Requirement ▸
Gather every line of the items below that contains the word "This" and list those lines.

Information given ▸
::::

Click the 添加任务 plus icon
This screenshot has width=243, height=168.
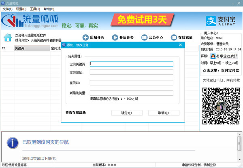tap(85, 38)
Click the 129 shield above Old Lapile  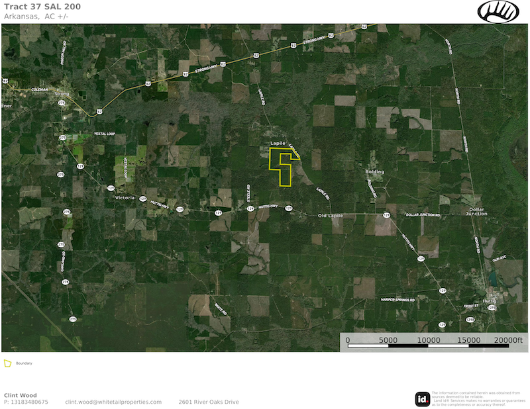(289, 208)
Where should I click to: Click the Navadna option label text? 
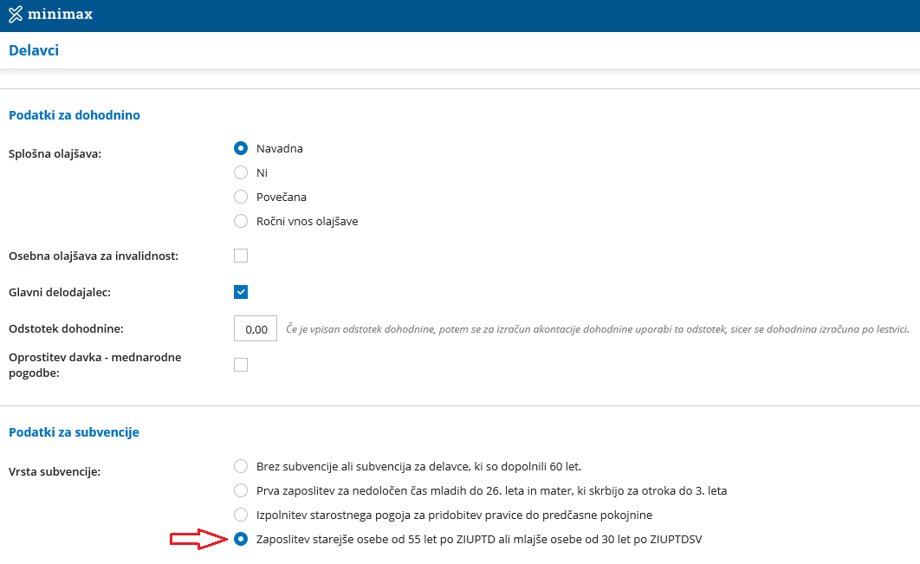279,148
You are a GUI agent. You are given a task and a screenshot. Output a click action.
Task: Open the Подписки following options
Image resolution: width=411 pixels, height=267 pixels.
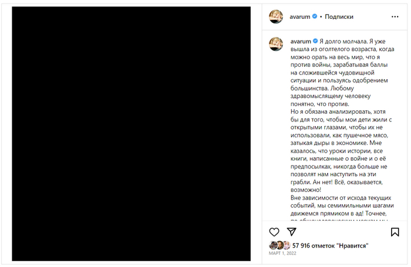coord(339,17)
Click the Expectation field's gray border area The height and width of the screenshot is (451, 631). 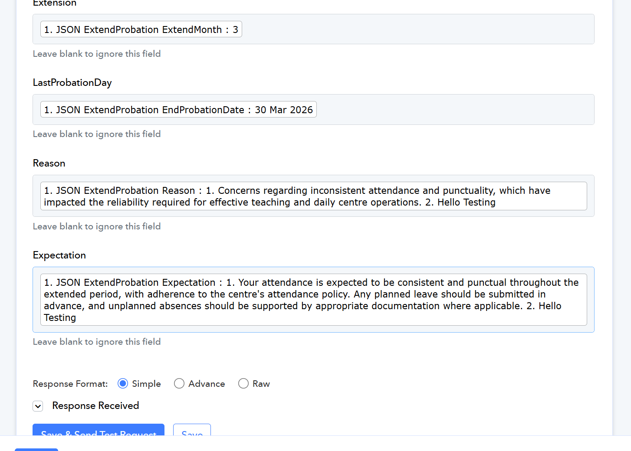point(313,329)
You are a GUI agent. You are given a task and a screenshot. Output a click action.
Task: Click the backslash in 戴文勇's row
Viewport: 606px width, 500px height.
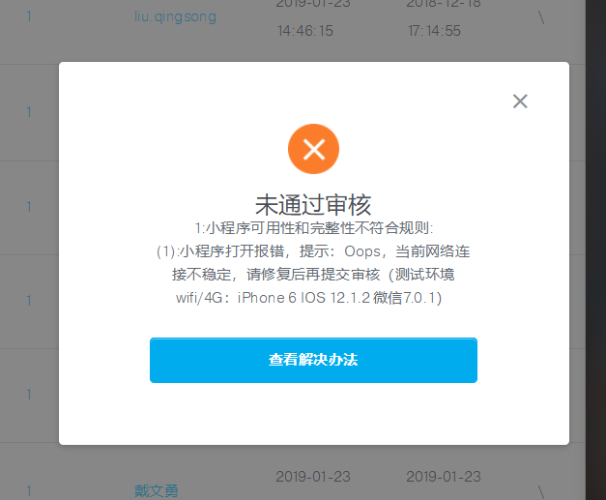coord(541,492)
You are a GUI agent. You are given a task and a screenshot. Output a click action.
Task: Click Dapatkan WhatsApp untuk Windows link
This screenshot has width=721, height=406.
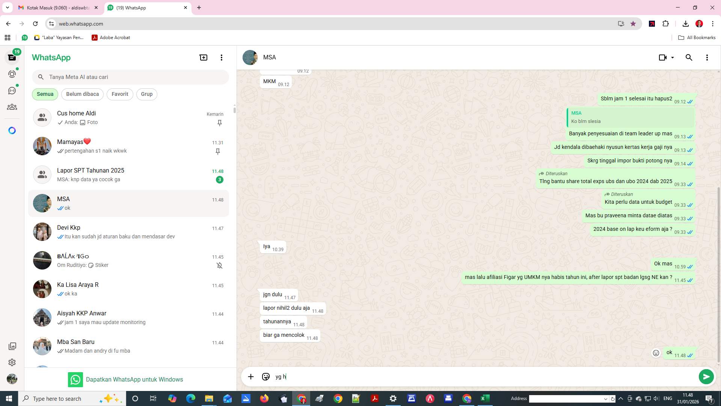pyautogui.click(x=134, y=379)
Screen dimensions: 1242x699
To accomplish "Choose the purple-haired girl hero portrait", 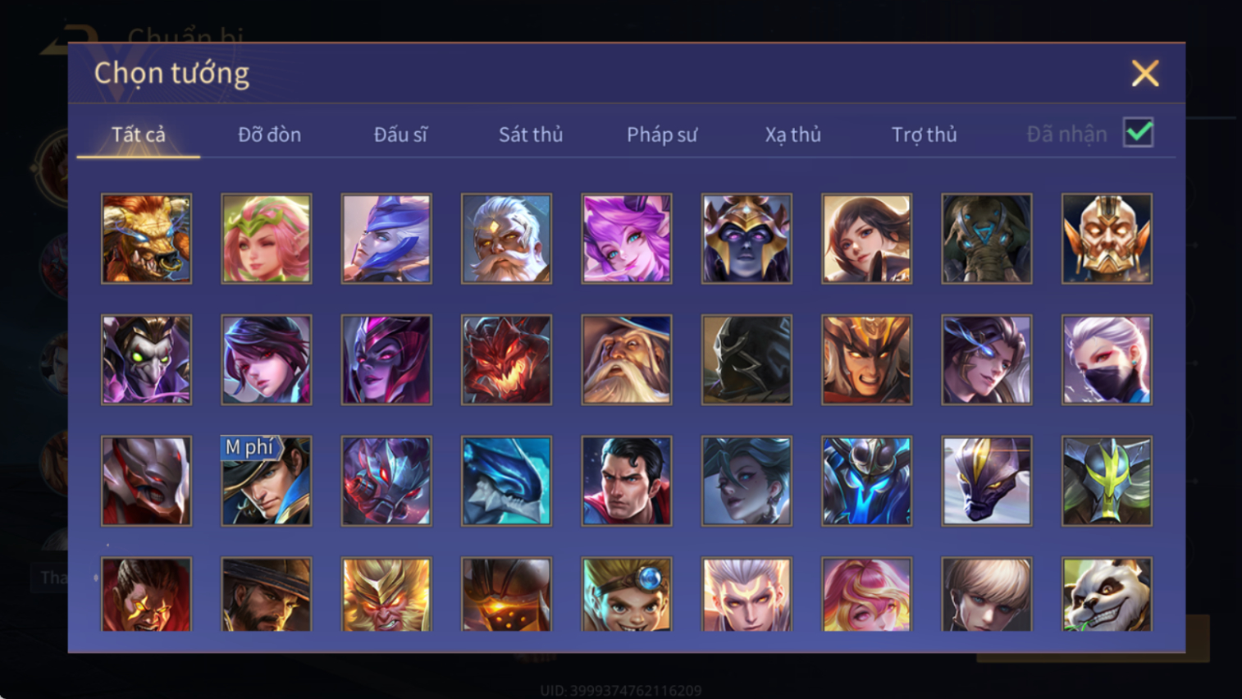I will (627, 239).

::::

Finished answer ▸
This screenshot has width=243, height=168.
This screenshot has width=721, height=406.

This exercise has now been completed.